Les SS ont détruit la plupart des archives du KL Auschwitz
lors de l’évacuation du camp en janvier 1945.
Le portrait d’immatriculation de ce détenu a disparu.
Camille, Marcel, Yol (surnom ou pseudonyme “Daniel” ? à vérifier) naît le 25 février 1901 à Bois-Colombes [1] (Seine / Hauts-de-Seine – 92), chez ses parents, Camille Yol, 30 ans, mécanicien (absent), et Marie, Alice, Charlet ou Charlot, son épouse, 21 ans, domiciliés au 83, rue des Bourguignons. Dans le courant de l’année, la famille emménage au 14, rue Mertens. Le 9 mars suivant, le père du nouveau-né, alors électricien-wattman, décède prématurément au 1, rue Cabanis (Paris 14e), à « huit heures un quart » (tué dans un accident professionnel ?) ; les témoins pour l’inscription de ce décès à l’état civil sont deux employés demeurant au 1, rue Cabanis. Plus tard, la mère du jeune Camille, remariée le 14 mars 1908 à Paris 10e, habitera au 3, rue du Clos (Paris 20e).
Le 26 août 1920, à la mairie du 15e arrondissement, Camille Yol fils se marie avec Zéline Reiset. Au moment de son arrestation, il est domicilié au 32, rue Jullien à Vanves [1] (92).
Le 5 avril 1921, afin d’accomplir son service militaire, il est incorporé (comme « artilleur » ?) au groupe de repérage du 1er groupe autonome d’artillerie (GAA) en garnison au fort de Montmorency, dans la forêt du même nom (Val-d’Oise), y arrivant quatre jours plus tard.
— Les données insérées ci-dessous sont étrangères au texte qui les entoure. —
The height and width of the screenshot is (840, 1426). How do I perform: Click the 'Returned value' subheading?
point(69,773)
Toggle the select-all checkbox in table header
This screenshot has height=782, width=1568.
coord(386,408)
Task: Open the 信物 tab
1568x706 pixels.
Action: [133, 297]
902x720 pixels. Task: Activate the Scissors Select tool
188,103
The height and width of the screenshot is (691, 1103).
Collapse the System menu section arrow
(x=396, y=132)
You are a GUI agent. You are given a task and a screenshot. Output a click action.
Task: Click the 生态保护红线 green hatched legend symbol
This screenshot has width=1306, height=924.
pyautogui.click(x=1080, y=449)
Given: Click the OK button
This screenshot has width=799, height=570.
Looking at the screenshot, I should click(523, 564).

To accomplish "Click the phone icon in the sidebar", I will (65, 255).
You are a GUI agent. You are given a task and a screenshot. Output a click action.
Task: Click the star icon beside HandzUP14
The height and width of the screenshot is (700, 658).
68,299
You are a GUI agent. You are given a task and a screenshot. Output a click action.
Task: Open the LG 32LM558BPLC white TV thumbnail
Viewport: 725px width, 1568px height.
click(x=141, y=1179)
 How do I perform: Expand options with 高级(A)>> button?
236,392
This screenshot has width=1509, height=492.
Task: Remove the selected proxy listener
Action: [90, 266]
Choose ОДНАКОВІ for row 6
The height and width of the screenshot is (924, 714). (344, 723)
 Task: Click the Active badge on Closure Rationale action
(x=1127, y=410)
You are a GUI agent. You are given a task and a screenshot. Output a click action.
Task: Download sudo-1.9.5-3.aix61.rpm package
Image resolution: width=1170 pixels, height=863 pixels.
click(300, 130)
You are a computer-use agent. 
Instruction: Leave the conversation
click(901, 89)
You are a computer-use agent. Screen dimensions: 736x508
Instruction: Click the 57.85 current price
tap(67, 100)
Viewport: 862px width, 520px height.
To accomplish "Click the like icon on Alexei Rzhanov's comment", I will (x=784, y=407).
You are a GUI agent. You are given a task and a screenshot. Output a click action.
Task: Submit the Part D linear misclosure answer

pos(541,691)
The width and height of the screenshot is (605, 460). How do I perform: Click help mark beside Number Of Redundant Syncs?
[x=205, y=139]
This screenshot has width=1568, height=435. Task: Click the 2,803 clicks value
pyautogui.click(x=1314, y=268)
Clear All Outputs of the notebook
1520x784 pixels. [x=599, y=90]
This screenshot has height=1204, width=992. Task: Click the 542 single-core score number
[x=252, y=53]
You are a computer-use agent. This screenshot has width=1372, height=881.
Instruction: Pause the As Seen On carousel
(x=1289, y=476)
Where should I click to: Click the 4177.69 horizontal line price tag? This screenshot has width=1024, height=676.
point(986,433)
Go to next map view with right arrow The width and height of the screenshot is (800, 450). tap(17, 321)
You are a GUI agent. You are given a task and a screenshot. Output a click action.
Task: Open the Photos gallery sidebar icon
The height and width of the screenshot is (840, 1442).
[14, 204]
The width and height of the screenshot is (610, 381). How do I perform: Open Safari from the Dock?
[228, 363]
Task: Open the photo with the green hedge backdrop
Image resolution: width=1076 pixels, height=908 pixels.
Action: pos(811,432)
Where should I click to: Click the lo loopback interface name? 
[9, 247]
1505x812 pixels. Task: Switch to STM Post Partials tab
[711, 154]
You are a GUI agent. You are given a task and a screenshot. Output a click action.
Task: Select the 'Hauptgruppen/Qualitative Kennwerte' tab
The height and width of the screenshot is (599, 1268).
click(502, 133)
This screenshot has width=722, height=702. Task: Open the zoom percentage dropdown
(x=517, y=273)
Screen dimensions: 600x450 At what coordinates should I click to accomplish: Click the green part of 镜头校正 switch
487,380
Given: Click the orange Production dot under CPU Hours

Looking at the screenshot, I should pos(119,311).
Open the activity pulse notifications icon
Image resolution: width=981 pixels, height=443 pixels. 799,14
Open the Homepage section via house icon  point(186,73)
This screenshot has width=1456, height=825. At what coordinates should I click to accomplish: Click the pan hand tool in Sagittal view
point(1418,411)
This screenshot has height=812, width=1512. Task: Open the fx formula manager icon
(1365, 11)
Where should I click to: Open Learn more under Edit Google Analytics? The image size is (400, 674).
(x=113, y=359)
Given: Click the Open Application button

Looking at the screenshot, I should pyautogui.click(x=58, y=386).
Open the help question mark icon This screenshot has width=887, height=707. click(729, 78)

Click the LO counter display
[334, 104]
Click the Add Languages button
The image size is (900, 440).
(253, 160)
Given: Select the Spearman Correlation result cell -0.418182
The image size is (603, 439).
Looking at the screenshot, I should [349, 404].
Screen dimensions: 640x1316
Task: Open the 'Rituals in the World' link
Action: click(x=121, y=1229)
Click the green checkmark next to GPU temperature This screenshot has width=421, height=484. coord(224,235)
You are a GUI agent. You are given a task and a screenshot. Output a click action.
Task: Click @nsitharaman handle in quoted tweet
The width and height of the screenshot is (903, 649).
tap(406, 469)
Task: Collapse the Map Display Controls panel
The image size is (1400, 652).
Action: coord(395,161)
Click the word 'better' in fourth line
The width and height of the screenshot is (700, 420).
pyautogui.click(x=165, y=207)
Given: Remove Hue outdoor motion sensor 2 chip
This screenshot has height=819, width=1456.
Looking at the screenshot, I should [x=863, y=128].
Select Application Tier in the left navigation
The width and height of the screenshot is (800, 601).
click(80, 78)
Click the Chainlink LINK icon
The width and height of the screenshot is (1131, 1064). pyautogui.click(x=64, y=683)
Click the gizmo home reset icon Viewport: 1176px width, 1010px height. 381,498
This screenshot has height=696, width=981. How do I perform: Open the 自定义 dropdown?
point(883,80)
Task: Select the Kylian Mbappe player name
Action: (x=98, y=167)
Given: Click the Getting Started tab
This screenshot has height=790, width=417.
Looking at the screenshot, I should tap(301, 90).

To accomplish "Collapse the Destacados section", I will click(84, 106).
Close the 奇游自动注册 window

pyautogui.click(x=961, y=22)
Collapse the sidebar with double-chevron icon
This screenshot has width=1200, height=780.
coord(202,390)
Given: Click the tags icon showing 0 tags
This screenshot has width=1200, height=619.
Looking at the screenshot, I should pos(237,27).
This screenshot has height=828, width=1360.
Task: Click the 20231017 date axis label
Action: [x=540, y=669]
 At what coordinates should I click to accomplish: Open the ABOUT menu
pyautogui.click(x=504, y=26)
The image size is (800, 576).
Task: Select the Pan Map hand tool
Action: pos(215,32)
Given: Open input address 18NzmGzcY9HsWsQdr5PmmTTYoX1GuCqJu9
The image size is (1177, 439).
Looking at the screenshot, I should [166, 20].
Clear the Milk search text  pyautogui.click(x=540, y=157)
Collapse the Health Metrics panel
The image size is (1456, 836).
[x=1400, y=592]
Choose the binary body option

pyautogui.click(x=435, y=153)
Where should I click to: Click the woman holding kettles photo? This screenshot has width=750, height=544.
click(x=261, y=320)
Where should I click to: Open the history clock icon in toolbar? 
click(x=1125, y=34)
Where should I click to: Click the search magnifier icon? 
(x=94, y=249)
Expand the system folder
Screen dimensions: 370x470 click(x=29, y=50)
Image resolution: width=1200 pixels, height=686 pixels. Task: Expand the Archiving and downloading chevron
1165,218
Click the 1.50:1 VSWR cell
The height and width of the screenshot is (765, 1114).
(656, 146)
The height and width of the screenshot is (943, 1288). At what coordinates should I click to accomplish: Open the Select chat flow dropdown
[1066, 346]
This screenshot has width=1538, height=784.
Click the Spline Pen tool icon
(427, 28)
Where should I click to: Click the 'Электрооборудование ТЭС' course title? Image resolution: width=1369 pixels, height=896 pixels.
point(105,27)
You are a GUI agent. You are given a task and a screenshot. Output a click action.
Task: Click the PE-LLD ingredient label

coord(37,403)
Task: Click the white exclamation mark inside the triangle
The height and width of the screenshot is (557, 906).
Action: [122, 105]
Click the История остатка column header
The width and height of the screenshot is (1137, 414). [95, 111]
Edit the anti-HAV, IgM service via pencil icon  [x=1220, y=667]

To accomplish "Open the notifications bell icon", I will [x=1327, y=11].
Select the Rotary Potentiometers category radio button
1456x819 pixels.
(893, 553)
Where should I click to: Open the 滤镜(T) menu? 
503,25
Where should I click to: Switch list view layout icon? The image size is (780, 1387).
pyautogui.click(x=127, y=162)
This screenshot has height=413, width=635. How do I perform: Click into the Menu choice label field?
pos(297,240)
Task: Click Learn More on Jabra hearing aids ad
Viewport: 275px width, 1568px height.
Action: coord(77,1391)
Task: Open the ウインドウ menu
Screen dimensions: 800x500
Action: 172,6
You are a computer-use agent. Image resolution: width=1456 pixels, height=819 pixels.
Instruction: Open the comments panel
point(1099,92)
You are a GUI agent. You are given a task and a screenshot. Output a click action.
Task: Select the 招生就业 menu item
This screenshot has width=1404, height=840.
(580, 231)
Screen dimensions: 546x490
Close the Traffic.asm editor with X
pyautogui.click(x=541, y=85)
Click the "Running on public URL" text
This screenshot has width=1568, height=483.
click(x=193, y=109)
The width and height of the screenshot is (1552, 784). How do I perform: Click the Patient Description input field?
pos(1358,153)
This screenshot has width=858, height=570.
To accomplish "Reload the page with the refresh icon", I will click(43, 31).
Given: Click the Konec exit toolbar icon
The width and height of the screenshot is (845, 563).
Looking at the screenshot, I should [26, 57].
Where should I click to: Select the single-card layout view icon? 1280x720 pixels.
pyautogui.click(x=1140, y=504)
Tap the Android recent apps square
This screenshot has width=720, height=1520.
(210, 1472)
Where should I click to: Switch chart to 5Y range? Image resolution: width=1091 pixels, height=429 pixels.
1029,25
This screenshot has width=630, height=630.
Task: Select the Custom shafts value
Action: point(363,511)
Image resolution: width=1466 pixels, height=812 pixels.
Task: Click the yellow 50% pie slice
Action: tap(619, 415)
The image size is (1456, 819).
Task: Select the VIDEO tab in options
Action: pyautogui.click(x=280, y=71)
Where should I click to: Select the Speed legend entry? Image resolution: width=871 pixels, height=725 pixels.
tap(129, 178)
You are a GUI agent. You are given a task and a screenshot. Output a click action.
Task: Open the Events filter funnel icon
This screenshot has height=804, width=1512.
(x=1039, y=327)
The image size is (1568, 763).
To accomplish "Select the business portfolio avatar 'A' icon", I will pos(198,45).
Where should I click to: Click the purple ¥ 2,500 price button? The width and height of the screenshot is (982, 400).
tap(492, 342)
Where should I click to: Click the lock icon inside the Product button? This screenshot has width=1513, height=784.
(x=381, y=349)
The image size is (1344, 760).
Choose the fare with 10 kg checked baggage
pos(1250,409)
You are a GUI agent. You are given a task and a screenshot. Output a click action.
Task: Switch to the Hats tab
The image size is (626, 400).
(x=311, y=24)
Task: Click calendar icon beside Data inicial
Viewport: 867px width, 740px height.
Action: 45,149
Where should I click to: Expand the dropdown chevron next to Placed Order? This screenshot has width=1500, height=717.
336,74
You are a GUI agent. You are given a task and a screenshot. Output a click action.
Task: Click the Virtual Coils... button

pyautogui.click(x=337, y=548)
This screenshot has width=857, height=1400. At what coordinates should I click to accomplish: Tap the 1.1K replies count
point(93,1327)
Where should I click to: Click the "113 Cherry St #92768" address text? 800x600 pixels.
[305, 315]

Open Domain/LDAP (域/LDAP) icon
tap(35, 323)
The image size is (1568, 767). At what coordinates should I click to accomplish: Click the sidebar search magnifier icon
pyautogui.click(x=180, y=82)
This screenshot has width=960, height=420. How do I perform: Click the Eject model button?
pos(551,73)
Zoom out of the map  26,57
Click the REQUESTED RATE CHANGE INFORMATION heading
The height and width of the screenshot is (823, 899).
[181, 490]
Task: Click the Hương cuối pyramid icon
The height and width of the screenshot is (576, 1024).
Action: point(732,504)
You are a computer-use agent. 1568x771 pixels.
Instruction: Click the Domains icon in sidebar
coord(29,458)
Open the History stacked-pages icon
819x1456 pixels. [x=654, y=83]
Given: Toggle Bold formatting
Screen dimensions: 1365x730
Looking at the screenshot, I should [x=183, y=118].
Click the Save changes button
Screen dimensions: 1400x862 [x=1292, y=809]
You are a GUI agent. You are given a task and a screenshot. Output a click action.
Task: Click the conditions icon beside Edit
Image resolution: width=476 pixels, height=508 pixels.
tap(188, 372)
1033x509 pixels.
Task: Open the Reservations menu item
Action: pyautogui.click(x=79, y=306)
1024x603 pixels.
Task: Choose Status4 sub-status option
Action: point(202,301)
Le 15 mai 1923, il est renvoyé dans ses foyers, titulaire d’un certificat de bonne conduite.
En 1922, il a été inscrit sur les listes électorales de Vanves.
Il est électricien.
Le 1er septembre 1939, rappelé à l’activité militaire par le décret de mobilisation générale, il est affecté à la batterie de repérage n° 15 du 6e GAA, basée au quartier Sully, à Saint-Cloud (Seine-et-Oise / Hauts-de-Seine), où il arrive dix jours plus tard. Il part aux armées le 18 septembre. Le 1er février 1940, il est nommé 1re classe et brigadier à compter du 16 mai. Il est démobilisé le 24 août suivant.
Sous, l’occupation, il est considéré par les Renseignements Généraux comme un « meneur communiste très actif ».
Le 27 juin 1941, il est appréhendé à son domicile dans le cadre d’une vague d’arrestations ciblées visant des militants ouvriers : le préfet de police de Paris a signé l’arrêté ordonnant son internement administratif. Ces opérations sont menées en concertation avec l’occupant. Daniel Yol est livré aux autorités d’occupation et transféré au camp allemand de Royallieu à Compiègne (Oise), administré et gardé par la Wehrmacht (Frontstalag 122 – Polizeihaftlager) ; il fait partie des militants qui inaugurent ce camp de police [2].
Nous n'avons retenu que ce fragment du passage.